COMMUNITY

  
The absence of a true community leaves a couple totally responsible for themselves and anything else around them. With the ways of getting their needs met so greatly narrowed, their relationship becomes their community. And if the relationship fails to fulfill this role, then the individuals begin to feel as if they have failed as well.

It’s very strange to regard two people as a community. Where is everybody else? On my first visit home after moving to the United States, I told my mother that just [my husband] Malidoma and I lived in our house. To her, living like this was inconceivable; she thought I was crazy. It meant that we were getting no outside energy to support and strengthen our relationship. We were basically left with the impossible task of figuring things out on our own.

In my own marriage, I now bring as many people as I can into the relationship. They can help you with ritual, give you a hug when you need it, or provide a fresh perspective. You are free to do what you want with their advice, of course, but sometimes you will find that you are spiritually blind to something that a friend sees clearly.

When you don’t have a community of friends and family involved in a relationship, you base all your intimate expectations on your marriage. And that is too much to ask of any relationship. Of course, your partner is your friend and family, but to get everything from one person is absolutely impossible. 

It may be hard for Westerners to imagine what it’s like to have everything they own belong to the whole community, but this is the case in the village. As a result, each person in the village contributes to the well-being of others. When you have a child, for instance, it’s not just your child, it’s the community’s child. Therefore, from birth onward, the mother alone is not responsible for a child. Anybody else can feed and nurture the child. if another woman has a baby, she can breast-feed any child and it’s perfectly all right. Giving children a broader sense of community helps them to rely on more than just one person. That way, if a child seeks help from someone and doesn’t get it, she can go to somebody else. 

I remember when I was a kid, I had the choice of a different father every day, depending on my mood. So if I wanted one of my uncles to be my father for the day, I would focus all my attention on that person and ignore the others.
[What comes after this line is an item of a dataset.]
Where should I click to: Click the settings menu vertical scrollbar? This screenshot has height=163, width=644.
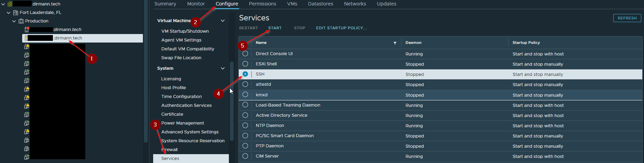pyautogui.click(x=232, y=101)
And the others wouldn’t take it personally, because they saw it as an opportunity for me to decide what I wanted. As for couples, when they have children without a community to support them, they don’t have much time to work out whatever is going on between them. Things pile up until one day the children leave and they suddenly realize there is a mountain of things they haven’t dealt with for years. When they cannot resolve their problems, they split apart. The absence of community support is, I think, a major reason why many couples divorce after their children leave home.

How can we move toward saner families and relationships? We need to look at some of the fundamentals of a health community -- spirit, children, elders, responsibility, gift-giving, accountability, ancestors, and ritual. After moving to the United States I noticed that I often sat inside for an entire day without going out, and it occurred to me how inconceivable this would have been in the village, where the first thing we almost always did each morning was go outside. If you didn’t go out, people worried about you, because it meant you were unwell. If we want better relationships and families and communities, perhaps that begins by going outside, talking to our neighbors, learning to trust each other, and helping each other out.